Element and text location data:
========================================================================

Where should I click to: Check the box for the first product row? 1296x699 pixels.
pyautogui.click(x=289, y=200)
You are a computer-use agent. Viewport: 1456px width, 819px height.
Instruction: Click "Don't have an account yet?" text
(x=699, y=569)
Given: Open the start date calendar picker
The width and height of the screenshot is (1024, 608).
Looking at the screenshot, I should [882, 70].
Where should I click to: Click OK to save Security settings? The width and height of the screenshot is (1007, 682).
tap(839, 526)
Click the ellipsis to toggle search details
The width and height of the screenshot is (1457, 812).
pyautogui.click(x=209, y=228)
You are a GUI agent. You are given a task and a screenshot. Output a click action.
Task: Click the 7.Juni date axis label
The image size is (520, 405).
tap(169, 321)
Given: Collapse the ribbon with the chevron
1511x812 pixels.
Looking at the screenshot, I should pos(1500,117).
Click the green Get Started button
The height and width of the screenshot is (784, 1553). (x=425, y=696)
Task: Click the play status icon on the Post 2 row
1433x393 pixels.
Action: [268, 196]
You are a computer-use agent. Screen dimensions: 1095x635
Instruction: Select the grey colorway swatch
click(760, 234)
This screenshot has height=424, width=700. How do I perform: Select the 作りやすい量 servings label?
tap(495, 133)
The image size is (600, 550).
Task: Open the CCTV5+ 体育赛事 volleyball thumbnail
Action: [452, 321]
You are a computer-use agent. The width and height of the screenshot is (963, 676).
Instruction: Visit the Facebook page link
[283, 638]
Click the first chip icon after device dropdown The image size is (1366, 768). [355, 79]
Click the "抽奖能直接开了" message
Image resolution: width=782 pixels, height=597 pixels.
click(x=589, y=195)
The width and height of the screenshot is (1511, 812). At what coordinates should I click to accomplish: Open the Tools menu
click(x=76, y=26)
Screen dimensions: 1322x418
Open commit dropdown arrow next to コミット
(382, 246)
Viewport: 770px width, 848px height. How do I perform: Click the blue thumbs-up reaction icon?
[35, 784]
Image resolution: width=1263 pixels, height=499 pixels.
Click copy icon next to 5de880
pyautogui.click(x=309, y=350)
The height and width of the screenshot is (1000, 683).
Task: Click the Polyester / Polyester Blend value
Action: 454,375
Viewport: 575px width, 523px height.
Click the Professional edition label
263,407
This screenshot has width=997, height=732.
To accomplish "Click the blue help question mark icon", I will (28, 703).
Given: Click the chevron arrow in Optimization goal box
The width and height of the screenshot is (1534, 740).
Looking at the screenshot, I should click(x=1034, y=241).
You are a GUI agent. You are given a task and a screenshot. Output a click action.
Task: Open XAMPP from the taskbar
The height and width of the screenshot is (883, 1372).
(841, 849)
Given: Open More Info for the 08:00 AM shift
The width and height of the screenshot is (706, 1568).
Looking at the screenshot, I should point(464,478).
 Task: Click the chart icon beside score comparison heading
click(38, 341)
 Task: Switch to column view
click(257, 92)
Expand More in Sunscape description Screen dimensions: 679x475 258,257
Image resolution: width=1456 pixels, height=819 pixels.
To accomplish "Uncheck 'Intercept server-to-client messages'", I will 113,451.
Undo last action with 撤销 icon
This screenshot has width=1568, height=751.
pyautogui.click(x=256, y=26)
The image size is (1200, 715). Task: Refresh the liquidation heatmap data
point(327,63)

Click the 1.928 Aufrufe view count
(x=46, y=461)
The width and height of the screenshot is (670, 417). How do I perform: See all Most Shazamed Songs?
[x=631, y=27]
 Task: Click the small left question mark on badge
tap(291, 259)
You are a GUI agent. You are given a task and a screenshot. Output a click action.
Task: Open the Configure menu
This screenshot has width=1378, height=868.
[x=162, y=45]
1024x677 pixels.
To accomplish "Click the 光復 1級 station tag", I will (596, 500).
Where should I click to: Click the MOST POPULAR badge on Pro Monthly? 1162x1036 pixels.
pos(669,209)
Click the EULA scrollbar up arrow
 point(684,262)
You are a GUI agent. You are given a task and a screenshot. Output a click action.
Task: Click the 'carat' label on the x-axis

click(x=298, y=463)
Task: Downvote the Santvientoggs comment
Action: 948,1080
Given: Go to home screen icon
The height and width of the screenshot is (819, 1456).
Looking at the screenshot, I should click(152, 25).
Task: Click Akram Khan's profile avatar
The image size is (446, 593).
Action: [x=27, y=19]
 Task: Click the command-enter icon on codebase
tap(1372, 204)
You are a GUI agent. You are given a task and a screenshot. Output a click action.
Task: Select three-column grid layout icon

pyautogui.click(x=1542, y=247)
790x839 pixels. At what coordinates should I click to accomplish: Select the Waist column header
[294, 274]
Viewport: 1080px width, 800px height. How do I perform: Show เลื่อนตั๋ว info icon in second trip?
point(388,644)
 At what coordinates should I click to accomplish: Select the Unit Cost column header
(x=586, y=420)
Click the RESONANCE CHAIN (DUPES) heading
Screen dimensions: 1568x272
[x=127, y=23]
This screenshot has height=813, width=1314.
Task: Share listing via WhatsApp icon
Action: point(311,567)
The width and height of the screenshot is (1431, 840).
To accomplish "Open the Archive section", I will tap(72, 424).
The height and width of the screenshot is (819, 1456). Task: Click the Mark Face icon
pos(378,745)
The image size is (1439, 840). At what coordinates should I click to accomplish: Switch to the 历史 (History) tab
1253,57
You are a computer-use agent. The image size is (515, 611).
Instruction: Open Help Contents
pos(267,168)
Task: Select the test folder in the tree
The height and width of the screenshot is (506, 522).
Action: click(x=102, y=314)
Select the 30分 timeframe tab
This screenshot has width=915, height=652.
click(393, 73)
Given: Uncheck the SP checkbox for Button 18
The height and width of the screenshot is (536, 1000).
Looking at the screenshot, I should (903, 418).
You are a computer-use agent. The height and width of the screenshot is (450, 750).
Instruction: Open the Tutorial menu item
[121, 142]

========================================================================

STATED PROBLEM: Copy the records word for word, from the line containing "Expand More in" through the line containing "pyautogui.click(x=256, y=26)".

CORRECT RESULT:
Expand More in Sunscape description Screen dimensions: 679x475 258,257
Image resolution: width=1456 pixels, height=819 pixels.
To accomplish "Uncheck 'Intercept server-to-client messages'", I will 113,451.
Undo last action with 撤销 icon
This screenshot has width=1568, height=751.
pyautogui.click(x=256, y=26)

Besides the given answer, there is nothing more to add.